Weiland Tracey J, Marck Claudia H, Jelinek George A, Neate Sandra L, Hickey Bernadette B
St Vincent's Hospital Melbourne, Fitzroy University of Melbourne, Melbourne, Australia.
Prog Transplant. 2013 Sep;23(3):278-89. doi: 10.7182/pit2013511.
To determine Australian emergency department clinicians' cultural and religious barriers to organ and tissue donation (OTD).
A national cross-sectional survey of physicians and nurses working in Australian emergency departments. An online questionnaire of 133 items was delivered via e-mail.
Responses were received from 599 of 2969 (20%) physicians and 212 of 1026 (21%) nurses. Respondents were generally representative of the colleges. Participants were from 26 cultures and 9 religious groups. Self-rated competence in OTD tasks was low for some minority groups: South American, Caribbean, and Pacific Islanders reported little competence in identifying, referring, and caring for potential donors, introducing OTD to families, and approaching distressed families. Those of Arabic, Jewish, North African, and Middle Eastern background reported low competence in referring and caring for potential donors and comforting distressed families. They reported low support for OTD after cardiac death, low familiarity with OTD processes after cardiac death, and poor familiarity with the coroner's process. Those of Southern Asian background reported low comfort in undertaking OTD processes, poor familiarity with the coroner's process, and low competence in caring for potential donors. Those of Islamic faith reported low competence in identifying potential donors, low support for OTD after cardiac death, and thought that the emergency department was an inappropriate location to identify potential donors. Those of Buddhist and Hindu faiths reported low competence in identifying potential donors. Respondent numbers for members of minority groups were low, thereby limiting the statistical accuracy of results.

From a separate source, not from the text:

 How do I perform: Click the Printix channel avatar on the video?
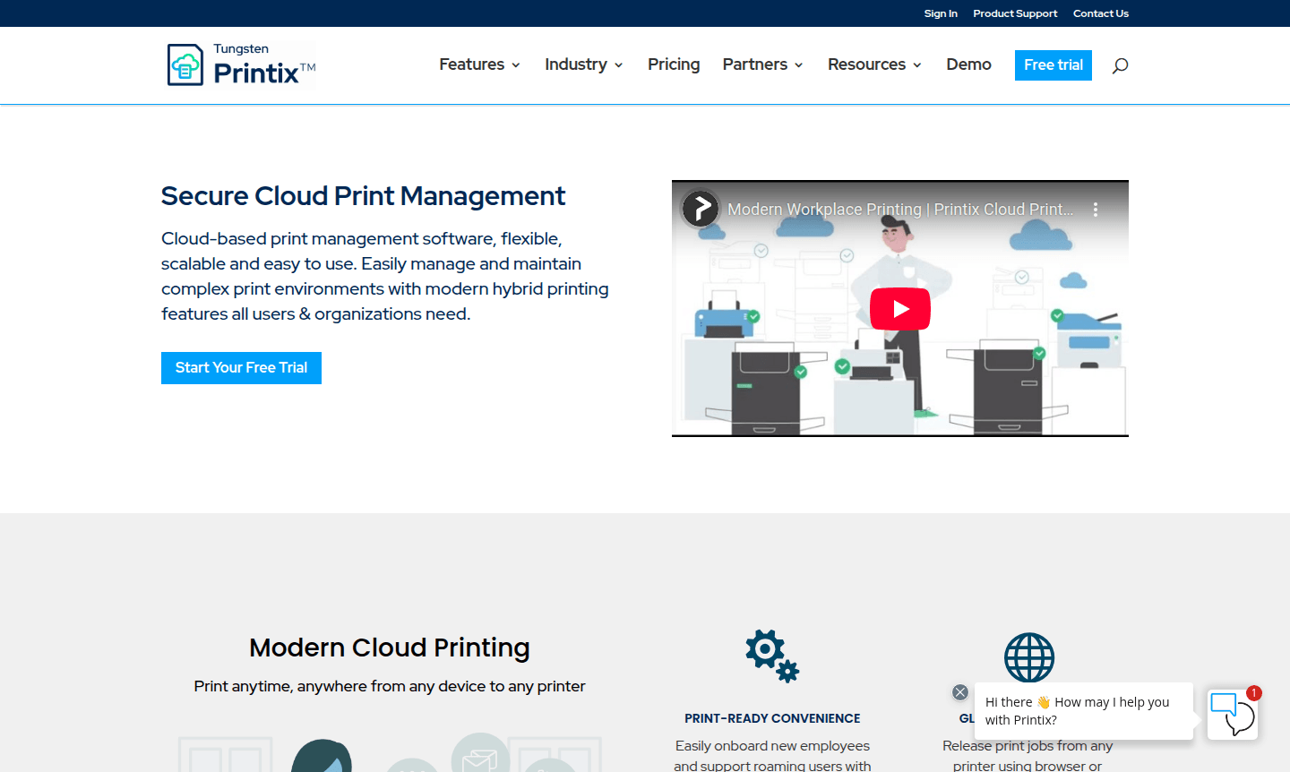point(701,208)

Among clinicians working in Australian emergency departments, religion and culture may be barriers to facilitating OTD in emergency departments because of the perceptions and attitudes held by particular religious and cultural groups. Improving access to education may address these differences.
确定澳大利亚急诊科临床医生在器官和组织捐赠(OTD)方面的文化和宗教障碍。
对在澳大利亚急诊科工作的医生和护士进行全国性横断面调查。通过电子邮件发送一份包含133个项目的在线问卷。
2969名医生中的599名(20%)和1026名护士中的212名(21%)回复了问卷。受访者总体上代表了各学院。参与者来自26种文化和9个宗教团体。一些少数群体在OTD任务中的自我评估能力较低:南美洲、加勒比和太平洋岛民表示在识别、转诊和照顾潜在捐赠者、向家属介绍OTD以及接触悲伤家属方面能力不足。阿拉伯、犹太、北非和中东背景的人表示在转诊和照顾潜在捐赠者以及安慰悲伤家属方面能力较低。他们表示对心脏死亡后的OTD支持率低,对心脏死亡后的OTD流程熟悉程度低,对验尸官程序了解甚少。南亚背景的人表示在进行OTD流程时舒适度低,对验尸官程序熟悉程度差,在照顾潜在捐赠者方面能力不足。伊斯兰信仰者表示在识别潜在捐赠者方面能力较低,对心脏死亡后的OTD支持率低,并且认为急诊科不是识别潜在捐赠者的合适场所。佛教和印度教信仰者表示在识别潜在捐赠者方面能力较低。少数群体成员的受访者数量较少,从而限制了结果的统计准确性。
在澳大利亚急诊科工作的临床医生中,宗教和文化可能因特定宗教和文化群体的认知和态度而成为急诊科促进OTD的障碍。改善教育机会可能会解决这些差异。